Neurological Disorders: GBS (Guillain Barre Syndrome)
What is this?
GBS (Guillain Barre Syndrome), also called as Acute Inflammatory Demyelinating Polyradiculoneuropathy (AIDP), as the name implies is an acute (rapidly evolving) type of neuropathy (nerve disease).
It is an inflammatory type of disease, means the triggering and progression of the disease process is manly related with the process underlying inflammation.
Inflammation is a process that helps in the defense and healing of the body after it is exposed to infections, other threats and trauma etc. The salient manifestations of inflammation, especially the acute type include, pain, increased local temperature, swelling, reddened discoloration and loss of function of the affected part of the body.
Although the original purpose of the inflammatory process is to help and defend the body but if it is not checked properly it can do more harm than good. Also sometimes the inflammatory process is triggered unnecessarily by body system, and in that case only outcome is the harm to the body and it can result in a diseases process like AIDP.
In the case of GBS, the inflammatory process damages the myelin structure of the nerves.

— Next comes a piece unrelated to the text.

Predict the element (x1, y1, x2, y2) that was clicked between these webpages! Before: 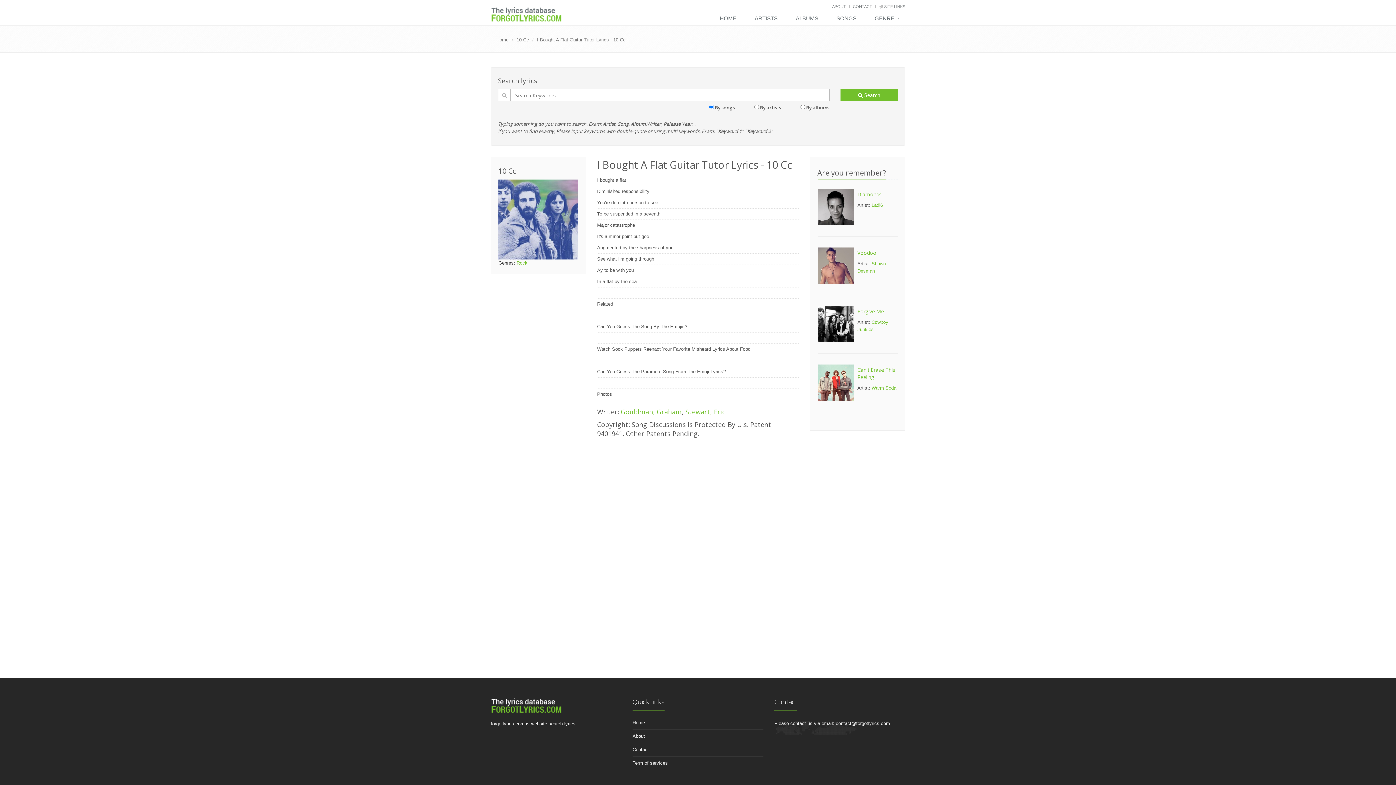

Myelin is an insulation material around certain types of nerves (mainly the large diameter nerve fibers); it enhances the conduction of nerve impulses (electrical signals) along these nerves considerably. When the myelin tissue gets damaged them the conduction slows down and will affect various motor and sensory functions of the limbs and body. Myelin is also present in the brain & spinal cord but it is not affected as it has certain structural differences with the one found along the nerves.
This nerve disease is also called as polyradiculoneuropathy because the myelin damage extends up to the spinal nerve rots as well.

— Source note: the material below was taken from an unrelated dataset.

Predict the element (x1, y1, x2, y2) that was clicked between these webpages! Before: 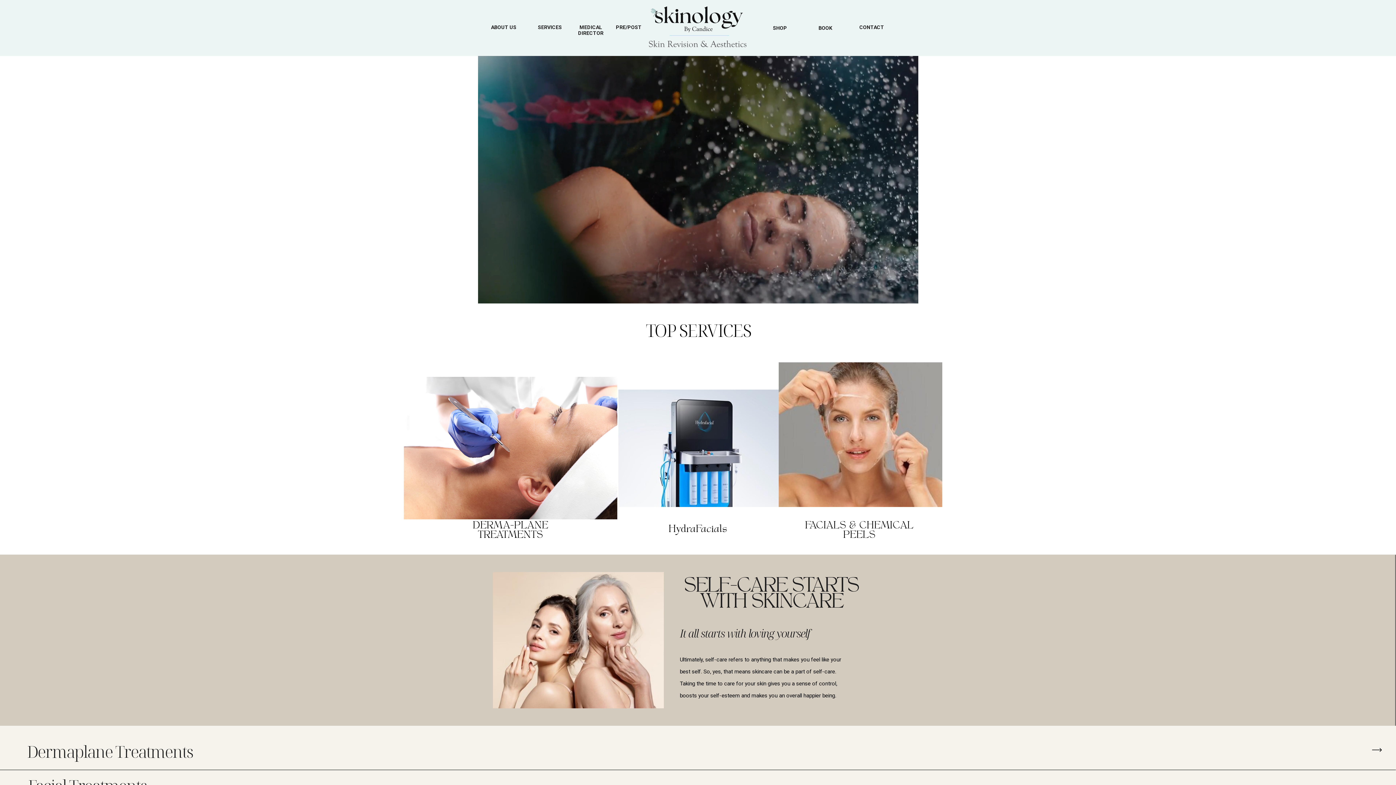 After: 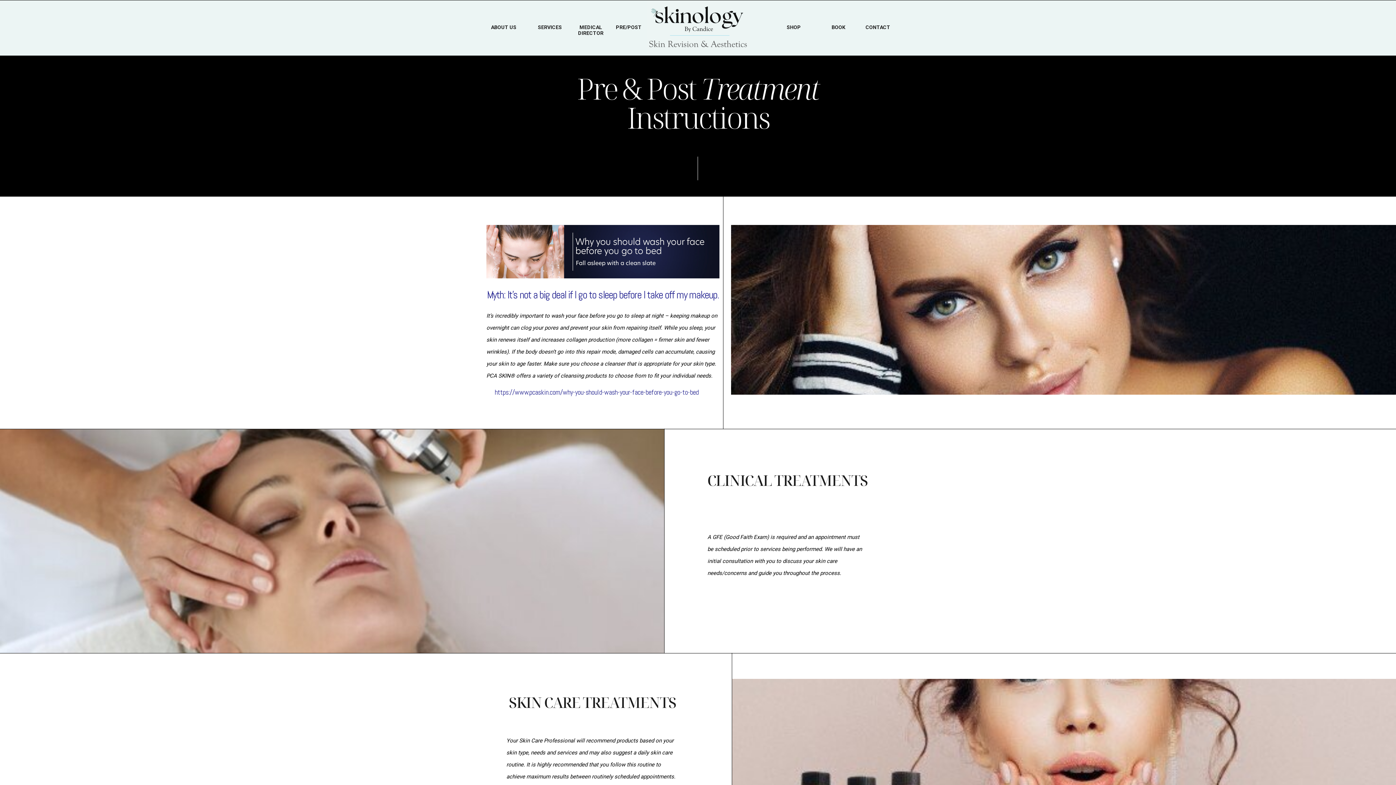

This disease can affect the cranial nerves also. These nerves originate from the brain (a very small portion from the upper spinal cord as well) and control the sensation (general and special like vision, hearing etc) and motor functions of the head, face region. Autonomic nerve fibers are frequently damaged too; these components of the nervous system supply the bowel, bladder, heart, gastrointestinal tract, sexual organs etc.
AIDP can affect almost anybody irrespective of age, gender, race, and ethnicity. Incidence is higher in patients with HIV/AIDS disease.
What triggers it?
As discussed above it is an inflammatory type of disease. It is also considered as an autoimmune disorder because the body’s immune system, instead of protecting paradoxically troubles it. In this case the immune system mounts an inflammatory reaction to the nerves and spinal nerve roots.
A preceding episode of infection is not uncommon; it is usually viral, sometimes bacterial as well. Recent history of vaccination and surgeries are also somehow related with the triggering of this disease.
How does patient present? (Not every patient will have all of these symptoms)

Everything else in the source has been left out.